*What to do*. Reproduce word for word the part of the Prochlorococcus text below that opens with the words containing "Meet Prochlorococcus marinus, a" and closes with "Lab at MIT.".

*Selected excerpt*.
#####
Meet Prochlorococcus marinus, a marine cyanobacterium that’s intricately linked to the global carbon cycle, widely present in seawater, and possibly holds secrets to future climate change. These secrets could be revealed faster and sooner with the help of new big data technologies under development by the ISTC for Big Data in collaboration with the Chisholm Lab at MIT.
The Chisholm Lab specializes in microbial oceanography and cross-scale systems biology. The lab has been archiving frozen seawater samples from the across the globe for many years, in anticipation of one day being able to use them to analyze the relationship between the diversity of Prochlorococcus and specific environmental variables. A new, unconventional polystore database architecture being developed by the ISTC—called BigDAWG—may just be the key to unlocking those secrets by simplifying and speeding analysis of complex ocean metagenomics data.
Finding Clues from a Sea of Genomic Data
Prochlorococcus is the most abundant photosynthetic organism on Earth and it plays important roles in both the global carbon cycle and the ocean food web. Studies of Prochlorococcus, which have grown in number over the past decade, may, in the long term, help improve scientists’ ability to predict how climate change will impact the environment at large and how biogeochemically important marine microbial communities may respond to changing environmental pressures.
#####
Stored data:
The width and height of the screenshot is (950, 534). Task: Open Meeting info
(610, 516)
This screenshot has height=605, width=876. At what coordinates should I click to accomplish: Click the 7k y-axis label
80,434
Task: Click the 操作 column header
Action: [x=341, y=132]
#####
*Solved problem*.
Meet Prochlorococcus marinus, a marine cyanobacterium that’s intricately linked to the global carbon cycle, widely present in seawater, and possibly holds secrets to future climate change. These secrets could be revealed faster and sooner with the help of new big data technologies under development by the ISTC for Big Data in collaboration with the Chisholm Lab at MIT.